Excerpt From: Aleksandr I. Solzhenitsyn. “In the First Circle.” HarperCollins.
“When I was outside and read what wise men had to say about the meaning of life, or happiness, I always found it difficult to understand. I treated them with respect: They were sages, doing what they were supposed to do. But the meaning of life? We are alive, and that’s what it means. Happiness? When life is very good to us, that’s happiness, everybody knows. . . . Prison has my blessing! It’s made me think. To understand what happiness means, let us first consider being full. Remember the Lubyanka or your time in counterintelligence. Remember that thin, watery porridge of oats or barley, without a single sparkle of fat. Do you just eat it? Just dine on it? No—it’s Holy Communion! You receive it with awed reverence, as though it were the life’s breath of the yogis! You eat it slowly, eat it from the tip of a wooden spoon, eat it utterly absorbed in the process of eating, the thought of eating—and the pleasurable feeling suffuses your whole body, like nectar; you are dizzy with the sweetness which you discover in these mushy boiled grains and the dishwater that holds them together. And—lo and behold!—you live six months, live twelve months on a diet of next to nothing! Pigging out on choice chops can’t compare!”

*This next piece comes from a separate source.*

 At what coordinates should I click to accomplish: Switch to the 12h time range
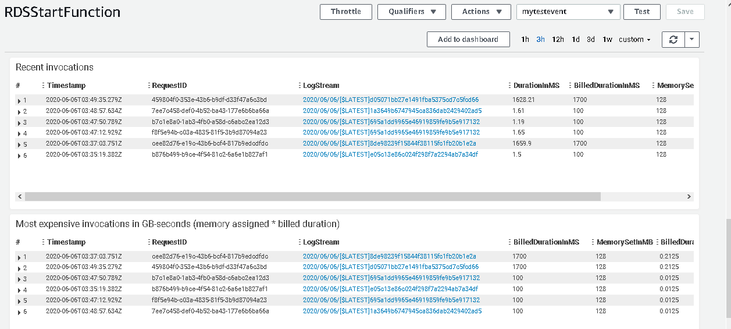click(558, 40)
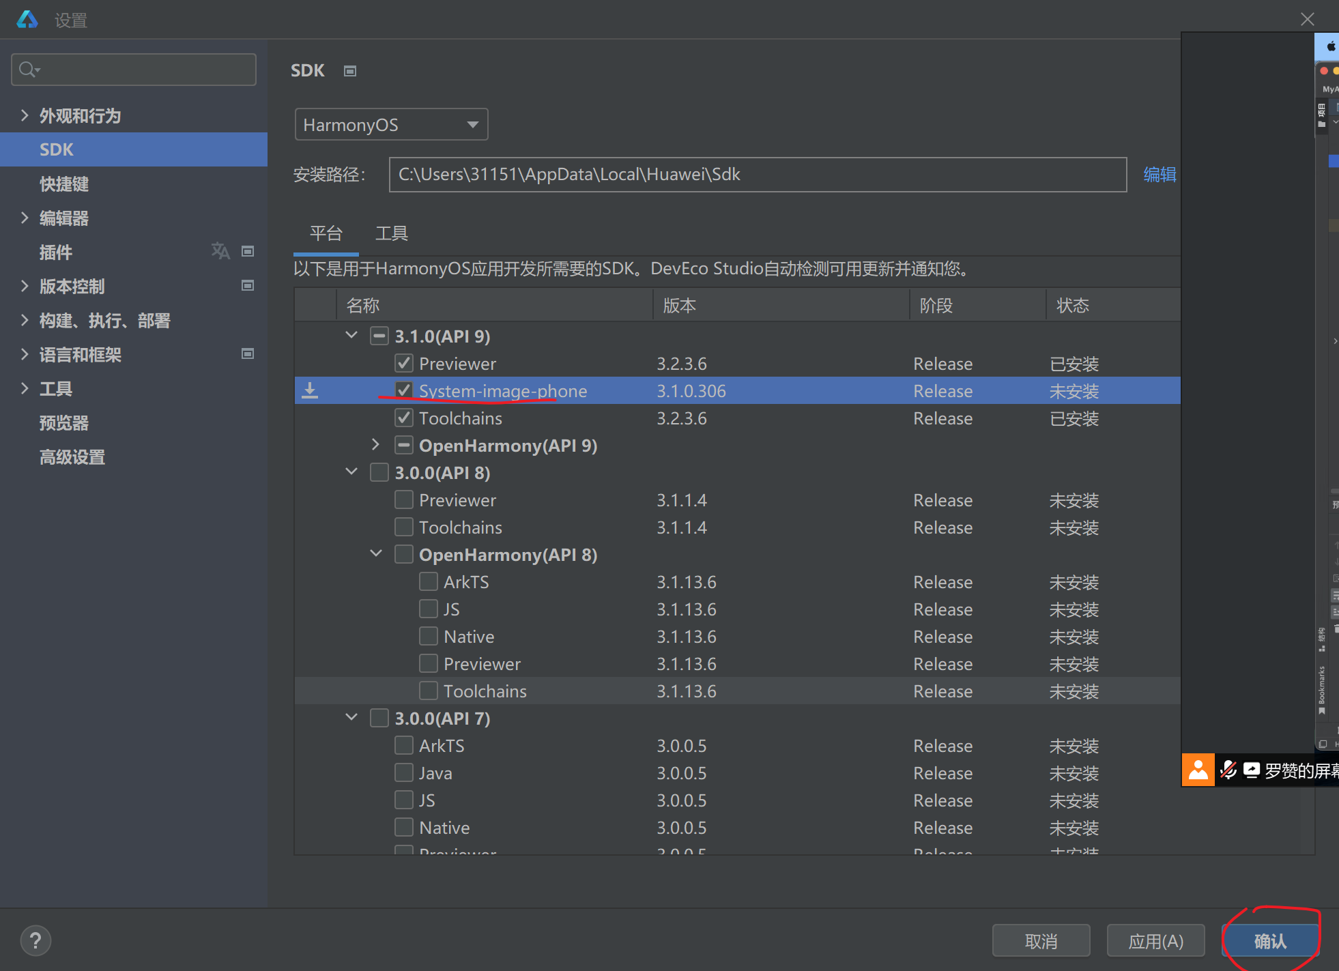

Rubin could not and never did listen for long. His idea of conversation (and this was how it usually went) was to strew before his friends the intellectual booty captured by his quick mind. As usual, he was eager to interrupt, but Nerzhin gripped the front of his overalls with five fingers and shook him to prevent him from speaking.

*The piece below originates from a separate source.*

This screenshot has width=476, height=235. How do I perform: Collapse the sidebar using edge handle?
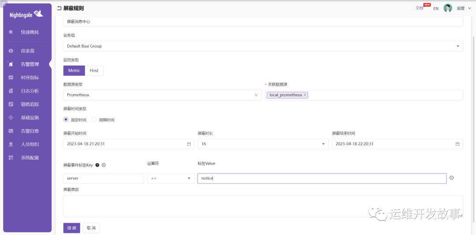pos(50,64)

“So in our own wretched persons and from our unhappy comrades, we learn what it means to eat our fill. It doesn’t depend on how much we eat, not at all, but on how we eat! It’s the same with happiness, Lyovushka, it’s exactly the same; it doesn’t depend at all on the size of the good things we’ve wrested from life. It depends solely on our attitude to them! As the Taoist ethic has it: ‘He who knows how to be content will always be content.’ ”
(...)
“Listen, shaggy beard! The happiness of continual victory, the happiness of desire triumphantly gratified, the happiness of total satisfaction . . . is suffering! It is the death of the soul; it is a sort of permanent moral dyspepsia! Never mind the philosophers of the Vedas and the Sankhya. I, Gleb Nerzhin, I myself, a prisoner in harness for five years, have risen by my own efforts to a level of development at which the bad can also be seen as the good, and it is my firm belief that people do not know themselves what they should aspire to. They squander their strength in the pointless scramble for a handful of material goods and die without even discovering their own spiritual riches. When Lev Tolstoy dreamed of being put in prison, he was thinking like a genuinely clear-sighted man with a healthy spiritual life.”
Excerpt From: Aleksandr I. Solzhenitsyn. “In the First Circle.” HarperCollins.